[[ Document extract open ]]

Using tinker.Datum directly (target-token-based)

For RL-style objectives where you need per-completion control (e.g. routing matrices, custom loss_fn_inputs), construct datums directly with target_tokens. This is used internally by the cookbook’s RL recipe:
import tinker

model_input_len = len(tokens) - 1
datum = tinker.Datum(
    model_input=tinker.ModelInput.from_ints(tokens[:-1]),
    loss_fn_inputs={
        "target_tokens": tinker.TensorData(
            data=tokens[1:], dtype="int64", shape=[model_input_len],
        ),
    },
)
With target-token datums, access data[i].loss_fn_inputs["target_tokens"] in your loss function instead of "weights". The logprobs correspond to these target tokens.

[[ Document extract closed ]]
[[ Data supplied open ]]

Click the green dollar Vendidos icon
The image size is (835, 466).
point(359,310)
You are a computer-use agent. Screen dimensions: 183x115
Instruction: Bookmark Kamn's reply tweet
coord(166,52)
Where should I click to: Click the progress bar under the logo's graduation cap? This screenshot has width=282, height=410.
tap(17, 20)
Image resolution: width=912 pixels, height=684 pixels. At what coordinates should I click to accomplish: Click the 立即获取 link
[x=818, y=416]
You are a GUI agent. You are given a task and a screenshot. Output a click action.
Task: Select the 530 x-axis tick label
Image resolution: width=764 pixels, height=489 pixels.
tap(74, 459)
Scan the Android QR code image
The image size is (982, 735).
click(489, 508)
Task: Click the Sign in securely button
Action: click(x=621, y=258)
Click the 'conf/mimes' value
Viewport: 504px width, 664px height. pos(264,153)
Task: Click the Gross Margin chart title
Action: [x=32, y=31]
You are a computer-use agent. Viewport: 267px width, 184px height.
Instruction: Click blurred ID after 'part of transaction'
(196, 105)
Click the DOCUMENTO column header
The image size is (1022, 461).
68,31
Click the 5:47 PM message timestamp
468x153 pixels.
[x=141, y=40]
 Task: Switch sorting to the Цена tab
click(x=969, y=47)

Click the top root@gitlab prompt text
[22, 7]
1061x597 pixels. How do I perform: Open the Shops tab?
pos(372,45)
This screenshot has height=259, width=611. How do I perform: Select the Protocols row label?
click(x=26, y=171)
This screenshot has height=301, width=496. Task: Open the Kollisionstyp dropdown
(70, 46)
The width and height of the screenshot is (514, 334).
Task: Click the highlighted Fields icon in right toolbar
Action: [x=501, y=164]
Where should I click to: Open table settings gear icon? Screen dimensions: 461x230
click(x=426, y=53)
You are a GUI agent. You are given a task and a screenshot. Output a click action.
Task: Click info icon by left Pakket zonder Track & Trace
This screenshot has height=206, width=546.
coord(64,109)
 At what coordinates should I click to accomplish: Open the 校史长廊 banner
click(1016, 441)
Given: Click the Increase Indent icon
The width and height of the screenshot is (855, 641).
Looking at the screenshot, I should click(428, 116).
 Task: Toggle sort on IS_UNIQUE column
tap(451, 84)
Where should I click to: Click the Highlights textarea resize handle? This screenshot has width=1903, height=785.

[[ Data supplied closed ]]

# Required action 1
According to the tinker.Datum excerpt, why would you build datums directly with target_tokens? Answer in one to three sentences.
# Required action 2
Pick up the tinker.Datum excerpt after its last sentence and keep writing.

# Written answer 1
You build datums directly when an RL-style objective needs per-completion control, such as routing matrices or custom loss_fn_inputs. The cookbook's RL recipe uses this approach internally.

# Written answer 2
Example: simple cross-entropy

def cross_entropy_loss(data, logprobs_list):
    total_loss = torch.tensor(0.0)
    for i, logprobs in enumerate(logprobs_list):
        weights = torch.tensor(data[i].loss_fn_inputs["weights"].data, dtype=torch.float32)
        min_len = min(len(logprobs), len(weights))
        weighted_sum = torch.dot(logprobs[:min_len].float(), weights[:min_len])
        total_loss = total_loss - weighted_sum  # Negative log-likelihood
    loss = total_loss / len(logprobs_list)
    return loss, {"cross_entropy": loss.item()}

result = training_client.forward_backward_custom(datums, cross_entropy_loss).result()

Example: GRPO with KL penalty

def make_grpo_loss(rewards, ref_logprobs, kl_beta=0.001):
    advantages = compute_advantages(rewards)
    ref_tensors = [torch.tensor(lp, dtype=torch.float32) for lp in ref_logprobs]

    def loss_fn(data, logprobs_list):
        total_loss = torch.tensor(0.0)
        for i in range(len(logprobs_list)):
            weights = torch.tensor(data[i].loss_fn_inputs["weights"].data, dtype=torch.float32)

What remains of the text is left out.